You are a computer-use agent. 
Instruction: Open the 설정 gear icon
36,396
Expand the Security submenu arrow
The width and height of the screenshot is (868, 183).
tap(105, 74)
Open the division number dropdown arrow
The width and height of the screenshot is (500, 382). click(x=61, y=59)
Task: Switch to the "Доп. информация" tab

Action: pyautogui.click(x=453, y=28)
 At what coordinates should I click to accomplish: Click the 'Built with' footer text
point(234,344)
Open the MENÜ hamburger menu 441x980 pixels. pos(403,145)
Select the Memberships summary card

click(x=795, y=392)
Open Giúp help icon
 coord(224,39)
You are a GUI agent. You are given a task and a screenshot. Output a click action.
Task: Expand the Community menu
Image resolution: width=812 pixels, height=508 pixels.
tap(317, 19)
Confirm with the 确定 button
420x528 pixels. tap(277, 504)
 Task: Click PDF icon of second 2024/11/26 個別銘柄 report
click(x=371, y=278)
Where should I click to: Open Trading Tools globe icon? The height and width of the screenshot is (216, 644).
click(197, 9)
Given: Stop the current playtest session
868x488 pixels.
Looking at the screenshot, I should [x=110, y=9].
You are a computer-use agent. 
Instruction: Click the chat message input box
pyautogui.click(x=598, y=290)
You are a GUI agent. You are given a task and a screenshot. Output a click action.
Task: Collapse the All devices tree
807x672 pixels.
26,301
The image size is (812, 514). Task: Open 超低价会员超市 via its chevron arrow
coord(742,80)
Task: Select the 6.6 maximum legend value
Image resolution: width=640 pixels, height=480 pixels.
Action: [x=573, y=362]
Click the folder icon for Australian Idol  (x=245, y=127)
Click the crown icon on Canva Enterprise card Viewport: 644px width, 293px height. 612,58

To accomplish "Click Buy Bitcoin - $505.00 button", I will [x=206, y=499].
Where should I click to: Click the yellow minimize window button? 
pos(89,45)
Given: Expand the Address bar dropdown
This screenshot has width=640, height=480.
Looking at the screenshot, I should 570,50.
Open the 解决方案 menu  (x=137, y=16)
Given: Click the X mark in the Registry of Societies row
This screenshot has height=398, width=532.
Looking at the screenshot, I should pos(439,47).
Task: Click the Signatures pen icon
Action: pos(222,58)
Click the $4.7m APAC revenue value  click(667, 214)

:::::

▶ [TASK BRIEF]: I'd like the entries above reproduced in full, exactly as they stand.

▶ [REPLY]:
You are a computer-use agent. 
Instruction: Open the 설정 gear icon
36,396
Expand the Security submenu arrow
The width and height of the screenshot is (868, 183).
tap(105, 74)
Open the division number dropdown arrow
The width and height of the screenshot is (500, 382). click(x=61, y=59)
Task: Switch to the "Доп. информация" tab

Action: pyautogui.click(x=453, y=28)
 At what coordinates should I click to accomplish: Click the 'Built with' footer text
point(234,344)
Open the MENÜ hamburger menu 441x980 pixels. pos(403,145)
Select the Memberships summary card

click(x=795, y=392)
Open Giúp help icon
 coord(224,39)
You are a GUI agent. You are given a task and a screenshot. Output a click action.
Task: Expand the Community menu
Image resolution: width=812 pixels, height=508 pixels.
tap(317, 19)
Confirm with the 确定 button
420x528 pixels. tap(277, 504)
 Task: Click PDF icon of second 2024/11/26 個別銘柄 report
click(x=371, y=278)
Where should I click to: Open Trading Tools globe icon? The height and width of the screenshot is (216, 644).
click(197, 9)
Given: Stop the current playtest session
868x488 pixels.
Looking at the screenshot, I should [x=110, y=9].
You are a computer-use agent. 
Instruction: Click the chat message input box
pyautogui.click(x=598, y=290)
You are a GUI agent. You are given a task and a screenshot. Output a click action.
Task: Collapse the All devices tree
807x672 pixels.
26,301
The image size is (812, 514). Task: Open 超低价会员超市 via its chevron arrow
coord(742,80)
Task: Select the 6.6 maximum legend value
Image resolution: width=640 pixels, height=480 pixels.
Action: [x=573, y=362]
Click the folder icon for Australian Idol  (x=245, y=127)
Click the crown icon on Canva Enterprise card Viewport: 644px width, 293px height. 612,58

To accomplish "Click Buy Bitcoin - $505.00 button", I will [x=206, y=499].
Where should I click to: Click the yellow minimize window button? 
pos(89,45)
Given: Expand the Address bar dropdown
This screenshot has width=640, height=480.
Looking at the screenshot, I should 570,50.
Open the 解决方案 menu  (x=137, y=16)
Given: Click the X mark in the Registry of Societies row
This screenshot has height=398, width=532.
Looking at the screenshot, I should pos(439,47).
Task: Click the Signatures pen icon
Action: pos(222,58)
Click the $4.7m APAC revenue value  click(667, 214)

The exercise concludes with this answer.